Poems & poem-like things category archives

“Is that a real poem or did you just make it up?”
—Robert Creeley

This is the category for my own made-up poems and those of occasional guest writers. See Poets and Poetry for reviews and discussions of craft.

Gibbous

This entry is part 16 of 16 in the series Bridge to Nowhere: poems at mid-life

Shameless procrastinator,
ragged tooth unsullied by the dawn.

Full, you went to bed on time;
a quarter empty & you never act your age.

Hasp with no padlock,
no wonder the night got away!

Old flat tire.
As if my poet’s O were set in gothic.

* * *

Note on the series

I’d been aware that a few of the poems I’ve written this spring and summer seem thematically connected, and was thinking that when I had accumulated a half dozen or so, I should put them into a new series called something like “mid-life crisis poems.” Not that I’m having a true crisis, but the unifying theme of these poems seemed to be a pervasive anxiety about aging and the body. Imagine my surprise when, after finishing the above poem this morning, I went through the archive and discovered I’d written 16 poems that fit the theme since May! It’s already almost the length of a chapbook.
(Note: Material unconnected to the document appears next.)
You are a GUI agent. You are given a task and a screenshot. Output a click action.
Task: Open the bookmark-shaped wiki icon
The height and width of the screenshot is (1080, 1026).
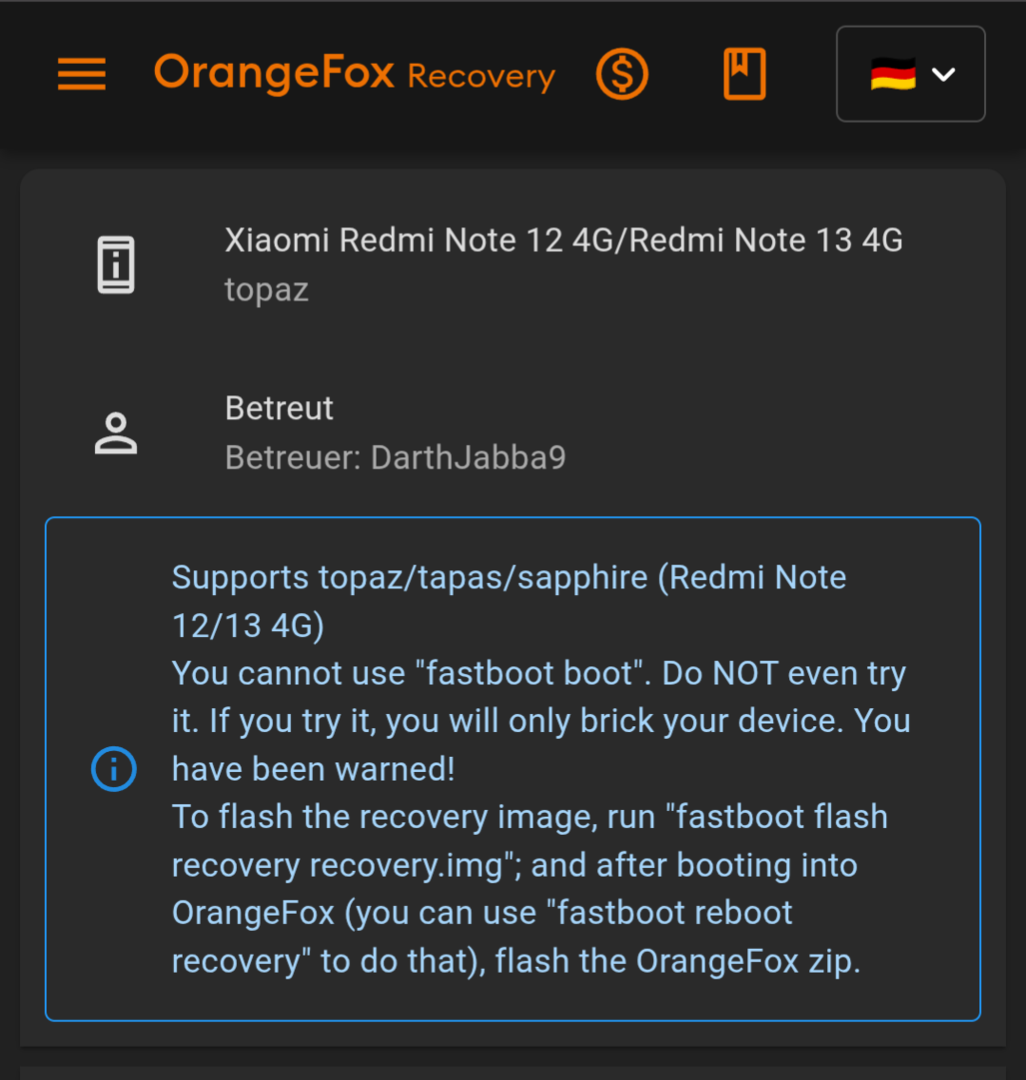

So I guess my middle-agedness has been more on my mind than I realized. But as Charles Simic once told an interviewer (I’m paraphrasing from memory), one of the distinguishing features of the poetic mindset is a continual astonishment at the passage of time.

13 Comments

Lepidoptera: haiku

The butterfly weed’s
deep orange—
a monarch stops to fill up

*

Halogen flashlight:
he picks out the luna moth
from 100 yards

*

The stripped catalpa
still quivers in the breeze:
starving caterpillars

*

Candlelight vigil
outside the state prison—
the smell of burning moths

*

Hummingbird battle:
only the hummingbird moth
remains on the flowers

*

Red-spotted purples
mating in mid-air—
her wings stop moving

*

Bright yellow goldfinch—
the tattered tiger swallowtail
surrenders the thistles

*

Hot August day:
I stop to check out the fur
on a woolly bear caterpillar

*

The whole hillside turns
prematurely white:
fall webworms

*

Driving home after dark
from the flood-swollen river,
a forest full of moths

*

Earlier versions of the first and fourth haiku appeared on Identica, 6/26/10 and 6/26/10.

Tagged | 4 Comments

Failed State

This entry is part 15 of 16 in the series Bridge to Nowhere: poems at mid-life

Collapse
defines it, like a breaker
built on a foundation of salt.
The annual cicadas
advance with their buzz saws,
nematodes unwire all the outlets
& hummingbird pendulums
drive its clock toward silence.
Blue flags fly in every ditch.
It hoists a clipped toenail
in place of the moon.

Homeless from birth,
the failed state’s citizens dance like cranes,
ungainly, flapping their greedy arms
as if wherever they happen to land
is where they belong.
Their bellies swell
with wholly impossible crops

while we in our developed nation
gather twice a day on linear altars
& offer our beached bodies up
to inertia.

*

Prompted by a column in Newsweek magazine by Fareed Zakaria, “The Real Failed State Risk,” which argues that the real threat to American security is from weak states rather than failed states. (I don’t accept his premise that the projection of military power has anything to do with security, but aside from that the argument makes sense.) The term “failed state” has amused me for some time; Zakaria’s column just happened to be the right mention at the right time.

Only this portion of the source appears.